Море расступилось перед Катей — русалки держали воду, как свернутый зелено-синий ковер. Пред Дображанской простирался широкий коридор, и, скинув обувь, Катерина вступила в него.
Зелено-синий «ковер» был пушистым от множества длинных и мокрых волос, сверкающим сотнями любопытных русалочьих глаз. Катерина шла долго — светлый речной песок под ногами сменил вязкий ил. Несколько раз Киевица переступала через продолговатые снаряды времен Второй мировой войны, лежащие на дне моря притихшей ржавеющей смертью. Она шла в глубину… И хоть видимый противоположный берег вдали укачивал страх, разум понимал — стоит днепровским девам отпустить край «ковра», как тонны воды в мгновение похоронят ее под собой.
Идти стало трудно.
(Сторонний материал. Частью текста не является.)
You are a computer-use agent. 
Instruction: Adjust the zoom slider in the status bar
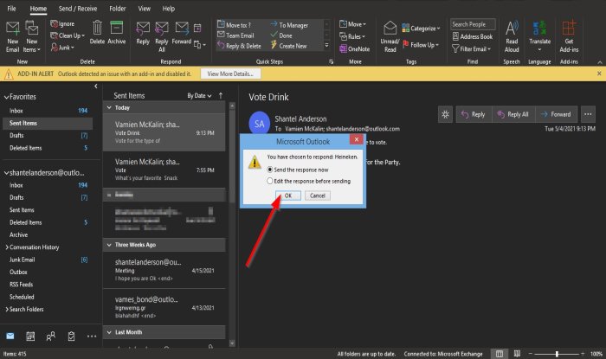557,354
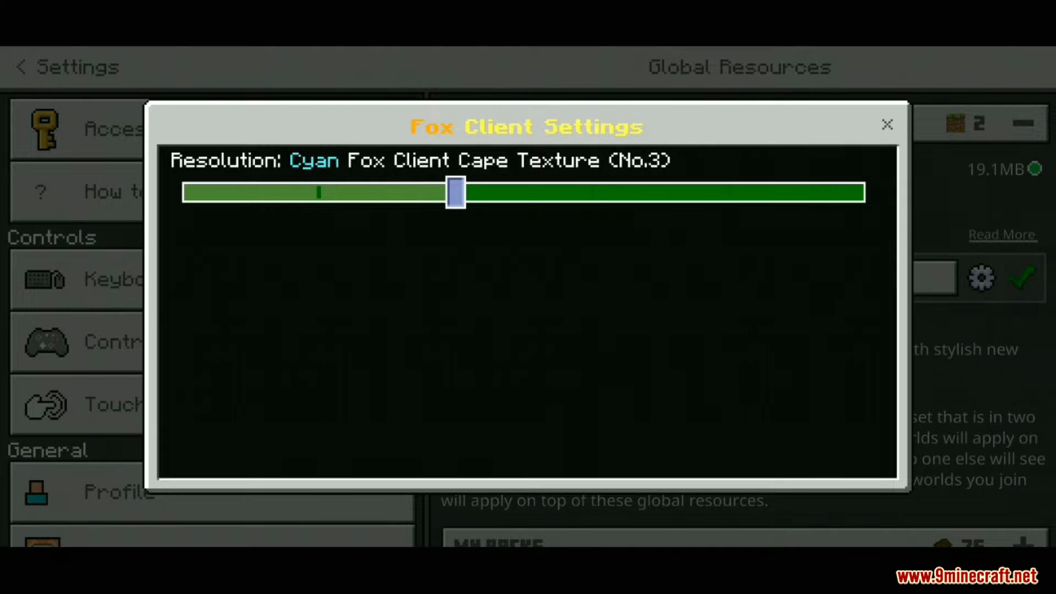Click the Fox Client Settings close button

pyautogui.click(x=887, y=124)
Темный ил достиг колен, дальний берег стал высоким, как небо. Катя остановилась, услышала, как отчаянно стучит ее не такое уж бесстрашное сердце. И внезапно увидела, как из дальних глубин к ней движется процессия.
Шествовавшая впереди высокая женщина с переливающимися золотыми волосами и редкими васильковыми глазами была сейчас так похожа на Акнир, что Дображанская вмиг вспомнила историю про прабабку Наследницы — Киевицу — и ее утонувшую сестру Марию. Стройное тело Водяницы, усыпанное множеством мелких бриллиантов, сияло на солнце столь ярко, что слепило взгляд. Присмотревшись, Катя поняла — это капли воды, облегавшие бледную кожу как невиданное платье принцессы.